There were lots of other walkers and runners out on the trail this morning, who reacted with intrigue, amusement, and curiosity to our canicross gear. The sport hasn’t really caught on in Southern Ontario, and it was our first time running the trail since we got our new gear. For many of them it was probably their first time seeing a team rigged for canicross, so I waved and gasped good morning to everyone, no matter their reaction. There are plenty of other people who run with their dogs, and I keep hoping that maybe someday one of them will show interest and I’ll start seeing more people participating in my sport.

When we set out, I was worried that the trail would be icy because of the storm, but thankfully most of it has melted in the sun. We hit a couple of patches in shady areas that were still treacherous, but Yuna is pretty canny when it comes to finding a safe trail so I just kept her pointed in the right direction and let her find safe footing.

She was amazing at following my directional commands. When we run familiar routes I’m never 100% sure if she actually knows the commands or if she just remembers where to turn.

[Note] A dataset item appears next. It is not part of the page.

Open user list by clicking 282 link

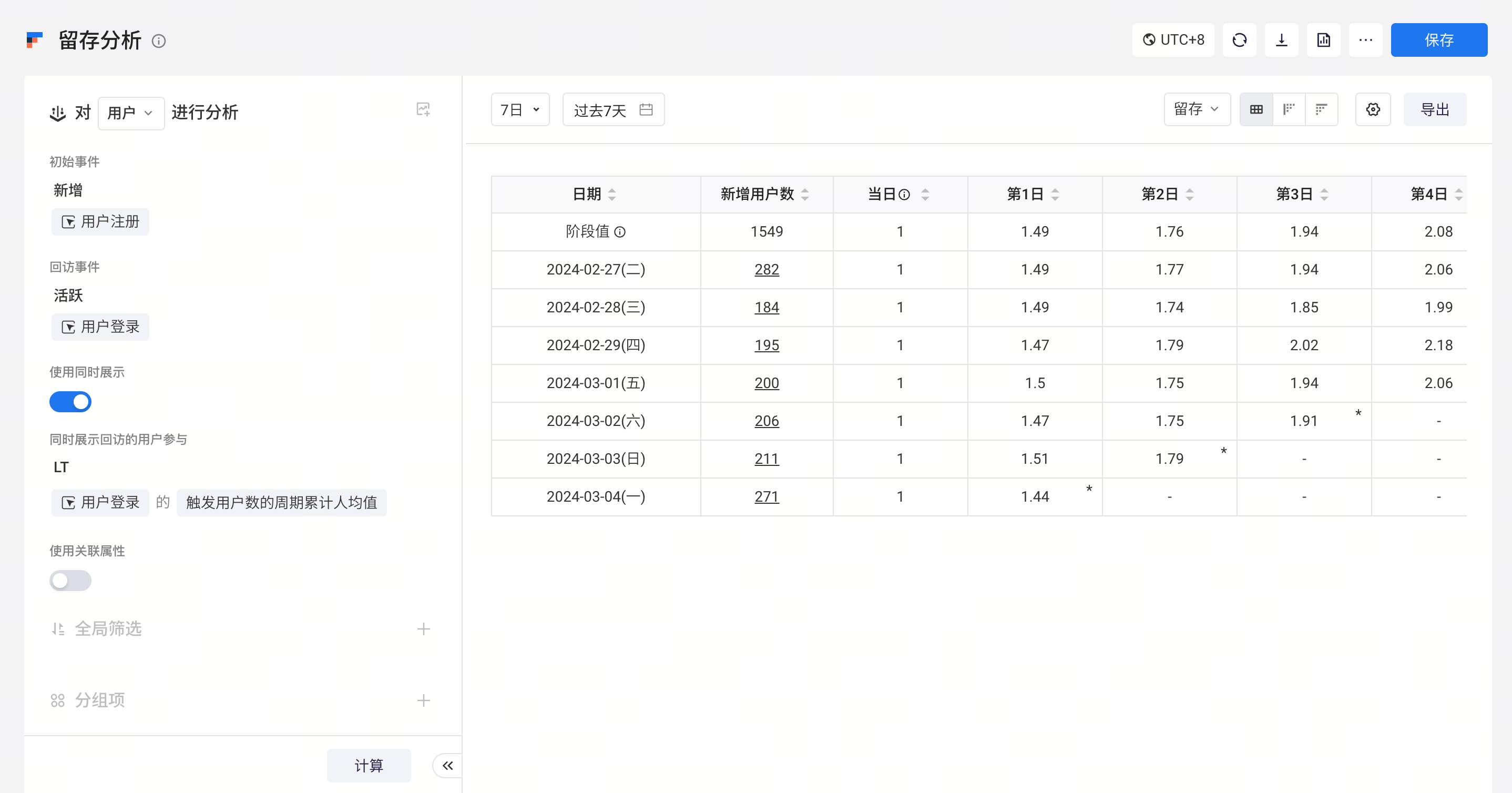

These less familiar routes are her opportunity to shine and so far she hasn’t let me down.

East Don Parklands – Toronto.ca

I’ve more or less decided that I’ll sign up for the Sporting Life 10k race in downtown Toronto this year. It was the first 10km race that I ever did and I had a lot of fun when I participated. It’s one of the biggest/most popular races in the Toronto area, and it gets a ton of support and is really well organized. The course is mostly downhill so the race is both easy and fast, and new PB’s are likely.

Sporting Life 10K website

EDIT: I did learn something about my canicross belt today: If I want to take a water bottle, I’ll have to use my little 10oz handheld FuelBelt one. My 21oz Camelbak bottle is too tall for the water bottle pocket on my belt and it bounced right out after just a few strides. I don’t see this being a problem, but I was surprised to say the least!